From: Gioh Kim <gi-oh.kim@cloud.ionos.com>

If the fault-injection is enabled, it does not send a heart-beat
and generates the error on the client side.

Signed-off-by: Gioh Kim <gi-oh.kim@cloud.ionos.com>
Signed-off-by: Jack Wang <jinpu.wang@cloud.ionos.com>
---
 drivers/infiniband/ulp/rtrs/rtrs-srv-sysfs.c | 44 ++++++++++++++++++++
 drivers/infiniband/ulp/rtrs/rtrs-srv.c       |  5 +++
 drivers/infiniband/ulp/rtrs/rtrs-srv.h       | 13 ++++++
 3 files changed, 62 insertions(+)

diff --git a/drivers/infiniband/ulp/rtrs/rtrs-srv-sysfs.c b/drivers/infiniband/ulp/rtrs/rtrs-srv-sysfs.c
index a9288175fbb5..57af9e7c3588 100644
--- a/drivers/infiniband/ulp/rtrs/rtrs-srv-sysfs.c
+++ b/drivers/infiniband/ulp/rtrs/rtrs-srv-sysfs.c
@@ -309,3 +309,47 @@ void rtrs_srv_destroy_sess_files(struct rtrs_srv_sess *sess)

Stated goal 1 |
Render everything in the listing below, from its first line down to the line containing "Action: click(x=214, y=721)", as a Markdown table with the columns Row and Line, skipping blank lines.

Exercise inputs |
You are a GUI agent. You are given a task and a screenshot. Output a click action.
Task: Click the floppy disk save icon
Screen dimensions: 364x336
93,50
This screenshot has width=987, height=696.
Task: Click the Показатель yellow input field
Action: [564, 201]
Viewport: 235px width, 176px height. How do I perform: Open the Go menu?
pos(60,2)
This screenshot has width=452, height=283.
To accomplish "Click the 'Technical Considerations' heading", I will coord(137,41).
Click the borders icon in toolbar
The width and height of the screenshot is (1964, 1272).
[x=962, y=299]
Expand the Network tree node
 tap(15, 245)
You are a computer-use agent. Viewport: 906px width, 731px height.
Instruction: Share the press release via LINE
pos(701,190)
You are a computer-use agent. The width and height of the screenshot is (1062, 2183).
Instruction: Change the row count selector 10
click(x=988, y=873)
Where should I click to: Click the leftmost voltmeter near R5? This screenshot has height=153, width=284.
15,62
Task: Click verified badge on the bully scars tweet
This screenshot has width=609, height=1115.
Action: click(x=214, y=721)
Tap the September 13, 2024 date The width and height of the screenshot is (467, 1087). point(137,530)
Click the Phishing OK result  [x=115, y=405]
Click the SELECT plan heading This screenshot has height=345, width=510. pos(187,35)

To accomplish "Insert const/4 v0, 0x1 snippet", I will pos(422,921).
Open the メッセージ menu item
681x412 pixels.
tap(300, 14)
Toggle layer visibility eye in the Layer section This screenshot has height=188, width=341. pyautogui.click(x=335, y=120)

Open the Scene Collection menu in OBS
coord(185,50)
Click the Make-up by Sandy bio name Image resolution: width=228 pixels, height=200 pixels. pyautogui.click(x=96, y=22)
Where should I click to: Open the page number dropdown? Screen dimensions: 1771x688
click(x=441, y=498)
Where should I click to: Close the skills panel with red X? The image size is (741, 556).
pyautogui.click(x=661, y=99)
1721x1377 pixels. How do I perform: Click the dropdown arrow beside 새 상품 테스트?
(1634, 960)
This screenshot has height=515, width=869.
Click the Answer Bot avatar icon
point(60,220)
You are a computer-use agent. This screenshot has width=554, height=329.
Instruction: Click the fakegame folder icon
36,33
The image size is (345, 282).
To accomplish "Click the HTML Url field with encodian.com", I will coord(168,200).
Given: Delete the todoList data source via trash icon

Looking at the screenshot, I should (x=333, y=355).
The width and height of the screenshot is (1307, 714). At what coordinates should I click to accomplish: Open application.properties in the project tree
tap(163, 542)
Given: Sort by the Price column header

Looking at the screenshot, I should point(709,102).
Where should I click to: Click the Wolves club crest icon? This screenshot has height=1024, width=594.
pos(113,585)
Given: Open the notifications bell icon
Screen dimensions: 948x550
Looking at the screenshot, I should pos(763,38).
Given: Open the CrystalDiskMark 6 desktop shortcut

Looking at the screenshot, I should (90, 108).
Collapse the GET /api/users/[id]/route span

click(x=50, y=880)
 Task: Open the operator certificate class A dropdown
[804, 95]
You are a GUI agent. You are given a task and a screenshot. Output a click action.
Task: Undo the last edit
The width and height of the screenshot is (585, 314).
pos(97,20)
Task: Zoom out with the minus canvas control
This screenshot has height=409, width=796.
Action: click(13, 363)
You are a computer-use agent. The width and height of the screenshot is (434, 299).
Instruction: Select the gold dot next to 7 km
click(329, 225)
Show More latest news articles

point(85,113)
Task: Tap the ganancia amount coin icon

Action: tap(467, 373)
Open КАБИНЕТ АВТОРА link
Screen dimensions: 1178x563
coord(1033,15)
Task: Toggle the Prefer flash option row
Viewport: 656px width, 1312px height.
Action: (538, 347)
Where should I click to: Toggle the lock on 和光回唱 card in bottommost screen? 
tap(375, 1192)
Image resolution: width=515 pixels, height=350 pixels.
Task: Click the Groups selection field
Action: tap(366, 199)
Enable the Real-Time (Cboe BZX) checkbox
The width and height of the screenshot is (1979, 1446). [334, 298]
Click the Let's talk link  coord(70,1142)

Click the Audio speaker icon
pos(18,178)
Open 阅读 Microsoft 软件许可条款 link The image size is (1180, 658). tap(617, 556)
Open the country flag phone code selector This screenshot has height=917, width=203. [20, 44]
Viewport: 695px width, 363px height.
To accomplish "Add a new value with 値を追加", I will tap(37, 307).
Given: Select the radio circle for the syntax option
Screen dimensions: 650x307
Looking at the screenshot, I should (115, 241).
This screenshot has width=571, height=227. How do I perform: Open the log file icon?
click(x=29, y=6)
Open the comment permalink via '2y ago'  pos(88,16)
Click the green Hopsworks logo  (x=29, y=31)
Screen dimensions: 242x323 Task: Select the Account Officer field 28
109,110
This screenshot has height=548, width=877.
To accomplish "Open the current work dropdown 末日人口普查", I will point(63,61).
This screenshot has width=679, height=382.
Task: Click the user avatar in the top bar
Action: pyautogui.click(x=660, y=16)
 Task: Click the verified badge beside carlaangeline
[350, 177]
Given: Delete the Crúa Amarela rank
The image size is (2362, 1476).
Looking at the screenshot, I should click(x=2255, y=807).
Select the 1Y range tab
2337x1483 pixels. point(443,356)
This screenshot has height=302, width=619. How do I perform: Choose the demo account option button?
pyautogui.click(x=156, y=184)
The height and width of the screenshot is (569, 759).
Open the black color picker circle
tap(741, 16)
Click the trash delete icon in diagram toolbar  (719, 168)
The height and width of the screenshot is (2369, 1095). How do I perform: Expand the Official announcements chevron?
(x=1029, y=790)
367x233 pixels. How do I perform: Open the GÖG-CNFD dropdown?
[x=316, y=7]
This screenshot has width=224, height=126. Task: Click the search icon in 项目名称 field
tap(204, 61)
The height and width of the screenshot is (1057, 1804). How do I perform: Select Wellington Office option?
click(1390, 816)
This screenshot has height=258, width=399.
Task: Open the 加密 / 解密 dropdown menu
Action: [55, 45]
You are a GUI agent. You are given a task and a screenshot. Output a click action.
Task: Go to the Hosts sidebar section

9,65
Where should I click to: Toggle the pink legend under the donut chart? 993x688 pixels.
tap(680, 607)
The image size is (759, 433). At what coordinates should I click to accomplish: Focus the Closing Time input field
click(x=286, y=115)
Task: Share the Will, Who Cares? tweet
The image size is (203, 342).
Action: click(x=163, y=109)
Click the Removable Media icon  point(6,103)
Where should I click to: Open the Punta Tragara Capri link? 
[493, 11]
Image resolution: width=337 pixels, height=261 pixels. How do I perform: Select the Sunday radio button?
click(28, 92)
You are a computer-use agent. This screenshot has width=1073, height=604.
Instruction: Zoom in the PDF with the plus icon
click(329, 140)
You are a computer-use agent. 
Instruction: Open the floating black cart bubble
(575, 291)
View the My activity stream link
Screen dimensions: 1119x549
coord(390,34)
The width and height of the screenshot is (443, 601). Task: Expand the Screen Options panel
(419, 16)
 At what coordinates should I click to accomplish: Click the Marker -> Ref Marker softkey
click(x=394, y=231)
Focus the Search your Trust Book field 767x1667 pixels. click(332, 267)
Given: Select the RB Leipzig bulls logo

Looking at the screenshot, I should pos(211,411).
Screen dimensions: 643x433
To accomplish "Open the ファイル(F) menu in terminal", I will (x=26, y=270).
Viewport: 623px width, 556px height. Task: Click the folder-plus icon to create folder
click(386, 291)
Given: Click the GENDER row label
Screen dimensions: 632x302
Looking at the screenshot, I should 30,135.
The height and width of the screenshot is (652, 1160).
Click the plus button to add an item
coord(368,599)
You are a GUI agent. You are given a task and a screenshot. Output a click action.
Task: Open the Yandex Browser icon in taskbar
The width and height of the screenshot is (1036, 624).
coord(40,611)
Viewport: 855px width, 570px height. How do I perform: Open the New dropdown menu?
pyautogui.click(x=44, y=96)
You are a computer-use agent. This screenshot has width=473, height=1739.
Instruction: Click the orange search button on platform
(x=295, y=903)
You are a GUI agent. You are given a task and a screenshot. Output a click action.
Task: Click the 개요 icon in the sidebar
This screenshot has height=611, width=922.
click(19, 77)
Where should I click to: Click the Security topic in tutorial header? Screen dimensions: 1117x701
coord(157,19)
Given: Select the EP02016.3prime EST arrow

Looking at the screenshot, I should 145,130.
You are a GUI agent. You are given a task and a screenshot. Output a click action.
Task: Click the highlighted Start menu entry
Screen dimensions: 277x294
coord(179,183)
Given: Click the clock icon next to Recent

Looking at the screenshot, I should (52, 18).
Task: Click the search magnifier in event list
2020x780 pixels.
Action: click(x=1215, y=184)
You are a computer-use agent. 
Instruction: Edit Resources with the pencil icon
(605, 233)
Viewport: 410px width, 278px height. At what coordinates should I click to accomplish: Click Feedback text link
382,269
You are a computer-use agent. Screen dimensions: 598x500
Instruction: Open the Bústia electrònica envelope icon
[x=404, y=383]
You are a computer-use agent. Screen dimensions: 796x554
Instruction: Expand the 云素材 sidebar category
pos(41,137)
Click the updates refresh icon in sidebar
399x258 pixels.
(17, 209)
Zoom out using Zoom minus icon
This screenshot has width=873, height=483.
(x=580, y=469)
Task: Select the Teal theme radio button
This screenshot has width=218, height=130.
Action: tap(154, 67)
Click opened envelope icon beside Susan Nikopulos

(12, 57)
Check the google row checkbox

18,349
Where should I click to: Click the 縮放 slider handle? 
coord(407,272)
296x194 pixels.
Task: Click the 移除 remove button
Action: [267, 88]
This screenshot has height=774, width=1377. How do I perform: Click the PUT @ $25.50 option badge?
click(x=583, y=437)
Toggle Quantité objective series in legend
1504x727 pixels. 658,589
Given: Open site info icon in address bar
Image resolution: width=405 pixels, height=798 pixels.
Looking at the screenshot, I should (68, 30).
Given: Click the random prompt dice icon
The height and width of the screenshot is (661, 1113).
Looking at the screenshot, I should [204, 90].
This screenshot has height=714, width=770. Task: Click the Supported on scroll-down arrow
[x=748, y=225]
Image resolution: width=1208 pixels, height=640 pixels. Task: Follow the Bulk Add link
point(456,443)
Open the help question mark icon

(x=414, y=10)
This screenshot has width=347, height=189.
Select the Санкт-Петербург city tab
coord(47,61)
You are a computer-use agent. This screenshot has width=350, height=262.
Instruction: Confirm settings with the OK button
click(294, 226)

Stated goal 2 |
Return everything in the fault-injection patch from "If the fault-injection" down to "changed, 62 insertions(+)", copied word for word.

Task response 1 |
| Row | Line |
|---|---|
| 1 | You are a GUI agent. You are given a task and a screenshot. Output a click action. |
| 2 | Task: Click the floppy disk save icon |
| 3 | Screen dimensions: 364x336 |
| 4 | 93,50 |
| 5 | This screenshot has width=987, height=696. |
| 6 | Task: Click the Показатель yellow input field |
| 7 | Action: [564, 201] |
| 8 | Viewport: 235px width, 176px height. How do I perform: Open the Go menu? |
| 9 | pos(60,2) |
| 10 | This screenshot has width=452, height=283. |
| 11 | To accomplish "Click the 'Technical Considerations' heading", I will coord(137,41). |
| 12 | Click the borders icon in toolbar |
| 13 | The width and height of the screenshot is (1964, 1272). |
| 14 | [x=962, y=299] |
| 15 | Expand the Network tree node |
| 16 |  tap(15, 245) |
| 17 | You are a computer-use agent. Viewport: 906px width, 731px height. |
| 18 | Instruction: Share the press release via LINE |
| 19 | pos(701,190) |
| 20 | You are a computer-use agent. The width and height of the screenshot is (1062, 2183). |
| 21 | Instruction: Change the row count selector 10 |
| 22 | click(x=988, y=873) |
| 23 | Where should I click to: Click the leftmost voltmeter near R5? This screenshot has height=153, width=284. |
| 24 | 15,62 |
| 25 | Task: Click verified badge on the bully scars tweet |
| 26 | This screenshot has width=609, height=1115. |
| 27 | Action: click(x=214, y=721) |

Task response 2 |
If the fault-injection is enabled, it does not send a heart-beat
and generates the error on the client side.

Signed-off-by: Gioh Kim <gi-oh.kim@cloud.ionos.com>
Signed-off-by: Jack Wang <jinpu.wang@cloud.ionos.com>
---
 drivers/infiniband/ulp/rtrs/rtrs-srv-sysfs.c | 44 ++++++++++++++++++++
 drivers/infiniband/ulp/rtrs/rtrs-srv.c       |  5 +++
 drivers/infiniband/ulp/rtrs/rtrs-srv.h       | 13 ++++++
 3 files changed, 62 insertions(+)